Правда, сегодня ему опять плохо спалось: война снилась. Проснулся — и долго не мог понять, где он находится: в окопе или у себя дома? Потом обхватил голову руками, взъерошив жидкие, соломенного цвета волосы, и стал не спеша вспоминать — что же такое ему приснилось? И с чего бы? Не накануне ли Дня Победы ему все это привиделось? Ведь ждал он этого праздника, готовился к нему — уж раз-то в году он имел право надеть парадный китель с орденами, выйти на Поклонную гору или еще куда, где ветераны собираются! Может быть, встретить уцелевших до сих пор фронтовых друзей и подруг. Как было в прошлом году: встретил же он тогда «малого» — ну, того парнишку, сына полка которого там, на войне, называли «малым». И не узнал поначалу — да «малой» сам подсказал, где они воевали.

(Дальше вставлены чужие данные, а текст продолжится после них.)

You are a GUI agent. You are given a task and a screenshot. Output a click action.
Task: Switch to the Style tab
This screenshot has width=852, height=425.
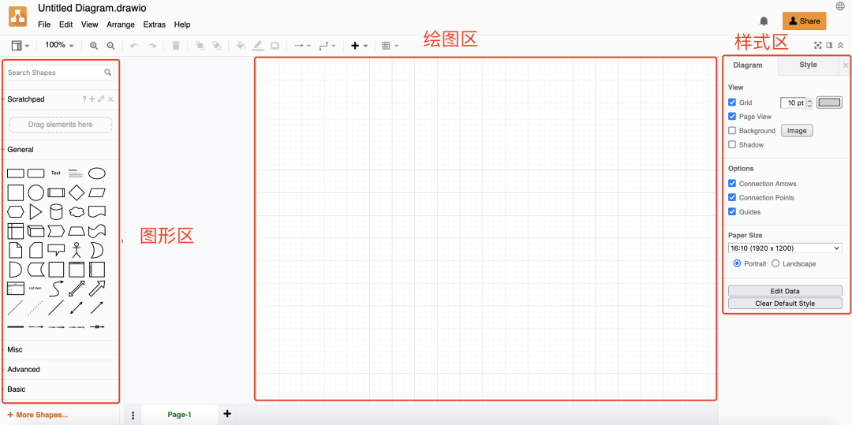[808, 65]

А если б сам не подошел, Виноградов его бы нипочем не узнал — вымахал-таки, окреп бывший сын полка, да и сам уже был пожилым человеком, шестой десяток разменял. «Малой» напомнил, что они — тезки, оба — Николаи. Что фамилия его — Вдовин. И тот и другой изумились — ведь с тех пор ни разу не встречались. Отметили такое дело сначала прямо там, на площади, потом пошли в гости к Виноградову — как старик обрадовался, что встретил наконец хоть кого-то из своего полка! Чинно тогда посидели. Вдовин все фотографии разглядывал, ахал: «Да вот же я! Шкет совсем! А это — ты, Тарасыч? Ну, я смотрю — вроде ты, а вроде и нет… Что годы делают, а?» Пили даже водку, хоть Виноградов и отказывался — мол, сердце шалит, не могу. А все же махнул пару стопочек — подоспевшая Игнатьевна уговорила. Тоже суетилась вокруг, не могла нарадоваться на двух ветеранов. После того праздника Вдовин, увы, куда-то запропал. Где он, что с ним — Виноградов не знал. Однако надеялся и в этот раз повстречать бывшего сына полка — дорогого ему человека, возможно, единственного, кто уцелел тогда в мясорубке военных лет, когда один за другим гибли лучшие друзья Виноградова… Из-за того ему, видимо, и приснилась война — переживал, что не встретится на этот раз со Вдовиным.